OGH 10ObS89/94

OGH10ObS89/946.12.1994

Der Oberste Gerichtshof hat als Revisionsgericht in Arbeits- und Sozialrechtssachen durch den Senatspräsidenten des Obersten Gerichtshofes Dr. Kropfitsch als Vorsitzenden, die Hofräte des Obersten Gerichtshofes Mag. Engelmaier und Dr. Ehmayr als weitere Richter sowie die fachkundigen Laienrichter Mag. Dr. Friedrich Hötzl (aus dem Kreis der Arbeitgeber) und Helmut Stöcklmayer (aus dem Kreis der Arbeitnehmer) in der Sozialrechtssache der klagenden Partei Dobrivoje A*****, Versehrtenrentner, *****, vertreten durch Dr. Karl Muzik, Rechtsanwalt in Wien, wider die beklagte Partei Allgemeine Unfallversicherungsanstalt, 1200 Wien, Adalbert Stifter- Straße 65, vertreten durch Dr. Vera Kremslehner, Dr. Josef Milchram und Dr. Anton Ehm, Rechtsanwälte in Wien, wegen Integritätsabgeltung, infolge Revision der klagenden Partei gegen das Urteil des Oberlandesgerichtes Wien als Berufungsgerichtes in Arbeits- und Sozialrechtssachen vom 28. Juni 1993, GZ 32 Rs 32/93-37, womit infolge Berufung der klagenden Partei das Urteil des Arbeits- und Sozialgerichtes Wien vom 2. September 1992, GZ 13 Cgs 97/91-33, bestätigt wurde, in nichtöffentlicher Sitzung den

Beschluß

gefaßt:

 

Spruch:

Der Oberste Gerichtshof stellt beim Verfassungsgerichtshof nach Art. 89 Abs 2 B-VG den

Antrag,

§ 2 Abs 1 der Richtlinien über die Leistung einer Integritätsabgeltung gemäß § 213 a ASVG, erlassen von der Allgemeinen Unfallversicherungsanstalt, SozSi 1991, 137, nach Art. 139 B-VG als gesetzwidrig aufzuheben.

Text

Begründung

Der Kläger erlitt am 26.11.1986 einen Arbeitsunfall. Die Beklagte gewährte ihm eine Versehrtenrente, die vorerst mit 30 v.H. und ab 1.11.1988 mit 20 v.H. der Vollrente bemessen wurde. Mit Bescheid vom 30.4.1991 wies die Beklagte den Antrag des Klägers vom 9.4.1990, ihm wegen der Folgen des Arbeitsunfalles eine Integritätsabgeltung gemäß § 213 a ASVG zu gewähren, ab.

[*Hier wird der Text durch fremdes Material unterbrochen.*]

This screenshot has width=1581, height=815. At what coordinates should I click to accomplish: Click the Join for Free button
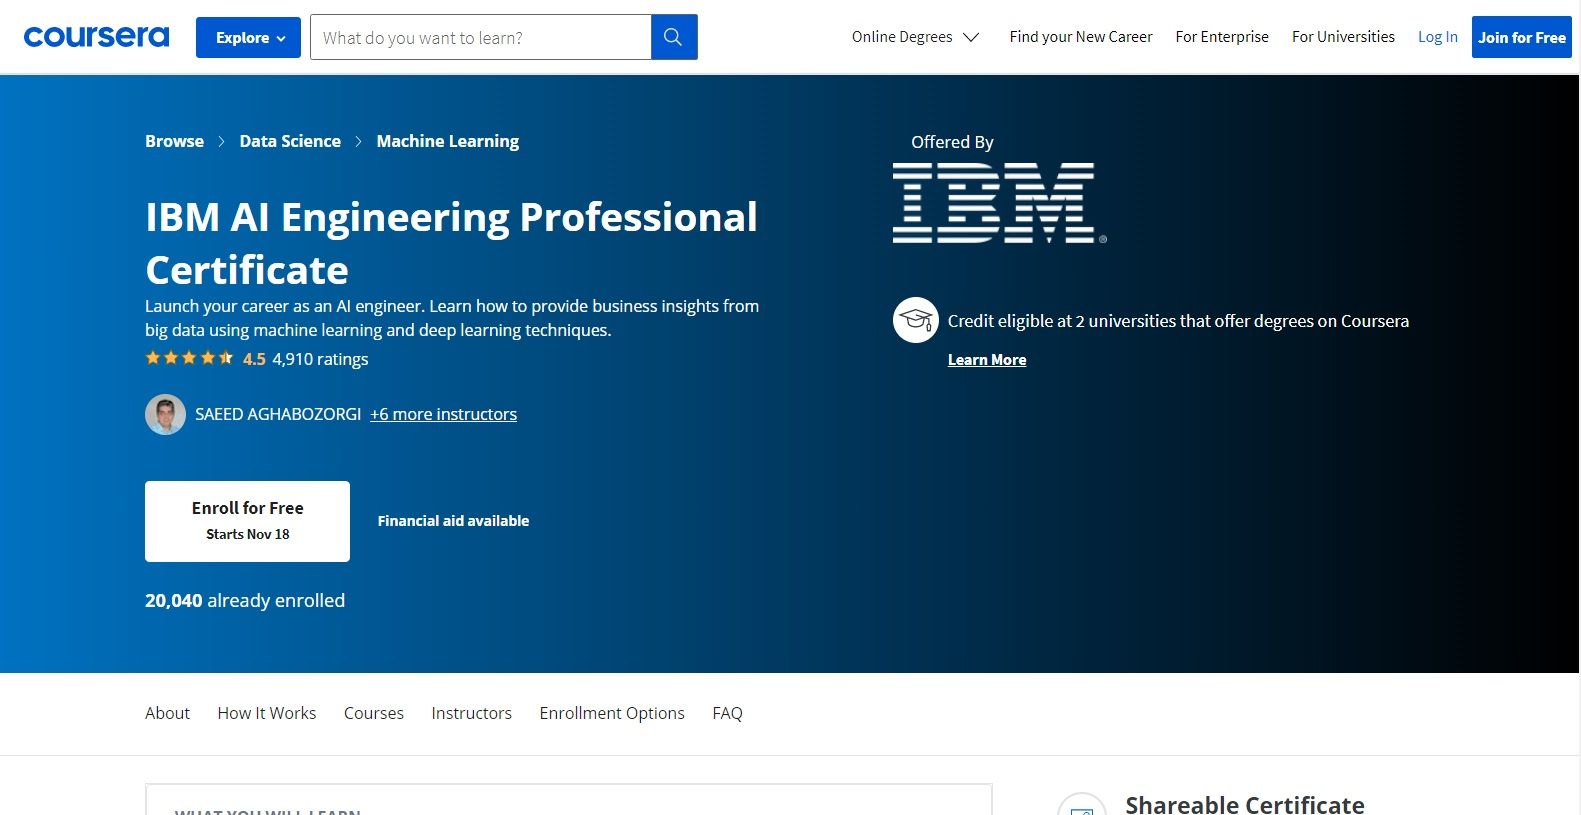pos(1521,38)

Das Erstgericht wies das dagegen auf Gewährung einer Integritätsabgeltung im gesetzlichen Ausmaß gerichtete Klagebegehren ab, weil es zu dem Ergebnis gelangte, daß ein Integritätsschaden von wenigstens 50 v.H. nicht vorliege. Die Minderung der Erwerbsfähigkeit betrage 30 v.H. und dieser Hundertsatz sei nach § 2 Abs 1 Z 2-4 der Richtlinien um jeweils 5 v.H. zu erhöhen.

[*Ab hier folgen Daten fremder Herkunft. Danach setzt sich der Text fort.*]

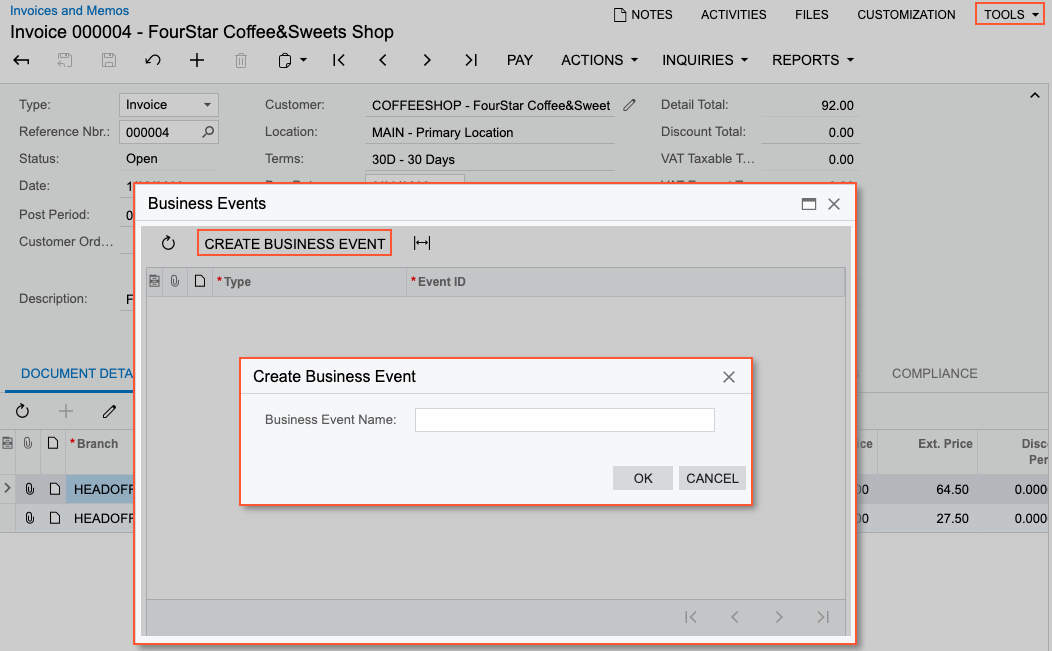
Task: Click the Create Business Event button
Action: click(x=294, y=243)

Das Berufungsgericht gab der Berufung des Klägers nicht Folge. Es sprach aus, daß der Wert des Entscheidungsgegenstandes S 50.000,-- nicht übersteige und daß die Revision nach § 46 Abs 1 Z 1 ASGG zulässig sei, weil zur Bestimmung des § 213 a ASVG eine gesicherte Rechtsprechung des Höchstgerichtes fehle. Das Berufungsgericht billigte die Auffassung des Erstgerichtes, daß der Integritätsschaden des Klägers als Folge des Arbeitsunfalles unter Anwendung des § 2 Abs 1 der Richtlinien selbst bei einem Grad der Minderung der Erwerbsfähigkeit von 30 v.H. nur 45 v.H. betrage und damit die Mindestgrenze von 50 v.H. nicht erreicht werde.

Gegen dieses Urteil richtet sich die Revision des Klägers aus den Revisionsgründen der Mangelhaftigkeit des Verfahrens und der unrichtigen rechtlichen Beurteilung der Sache mit dem Antrag auf Abänderung im Sinne einer Stattgebung des Klagebegehrens, hilfsweise auf Aufhebung und Zurückverweisung an das Gericht erster oder zweiter Instanz.

Rechtliche Beurteilung

Die Beklagte beantragt in ihrer Revisionsbeantwortung, der Revision nicht Folge zu geben.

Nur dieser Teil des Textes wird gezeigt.